Rot-Weiß-Rot im Silicon Valley

Rot-Weiß-Rot im Silicon Valley
Österreichische Hightech-Start-ups auf mehrmonatiger Erkundungstour in Kalifornien.

Wenn du es dort schaffst, dann schaffst du es überall“, zitiert Marcel Wassink das berühmte Lied von Frank SinatraNew York, New York“. Damit meint Wassink aber nicht den Big Apple, sondern das IT-Mekka Silicon Valley an der Westküste im US-Staat Kalifornien.

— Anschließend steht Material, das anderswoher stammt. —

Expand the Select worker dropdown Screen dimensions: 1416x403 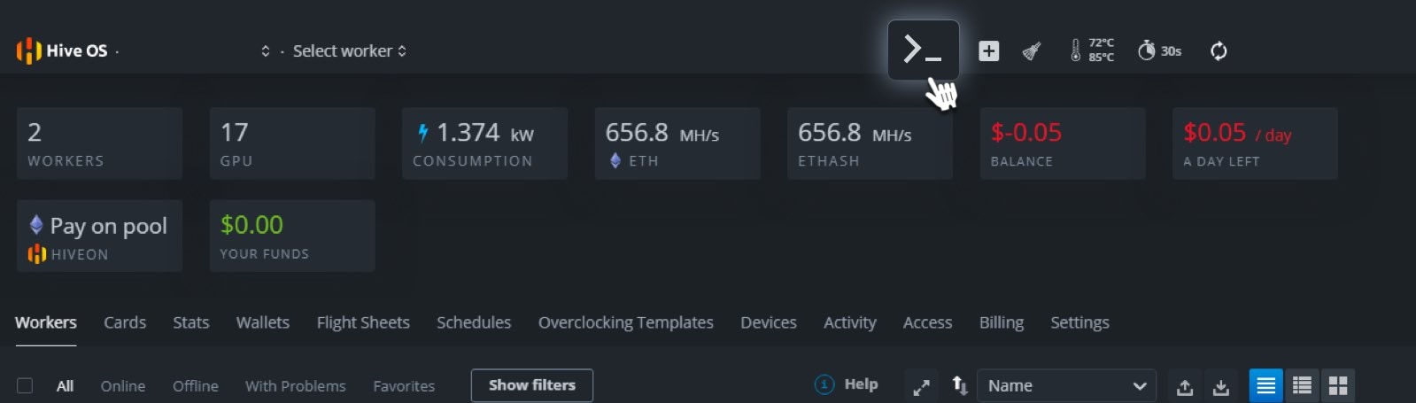pos(350,51)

Drei Monate war Wassink in diesem Herbst dort, in der kleinen Stadt Redwood City, um nach neuen Chancen für „Superevent“, seiner mobilen App für Konferenzen, zu suchen. Wassink, gebürtiger Holländer, hat seinen Firmensitz in Wien. Er kam mit Hilfe der österreichischen Handelsvertretung in Los Angeles nach Kalifornien. „Go Silicon Valley“, das Programm des Wirtschaftsministeriums und der Wirtschaftskammer Österreich (WKO), schickt jedes Jahr ausgewählte heimische Start-ups hierher.

Apple, Google locken

„Es ist für Firmen aus Österreich extrem schwierig bis unmöglich, sich bei Hightech-Firmen mit klingendem Namen wie Apple, Google oder Facebook sowie bei Venture-Capital-Firmen im Silicon Valley Gehör zu verschaffen“, erklärt Anton Emsenhuber von der WKO dem KURIER. „Aus dieser Frustration heraus und im Wissen, dass es im Silicon Valley Plattformen gibt, die beim Vernetzen helfen“, entstand das Konzept. Seit 2010 haben 61 österreichische Unternehmen das Programm „Go Silicon Valley“ absolviert.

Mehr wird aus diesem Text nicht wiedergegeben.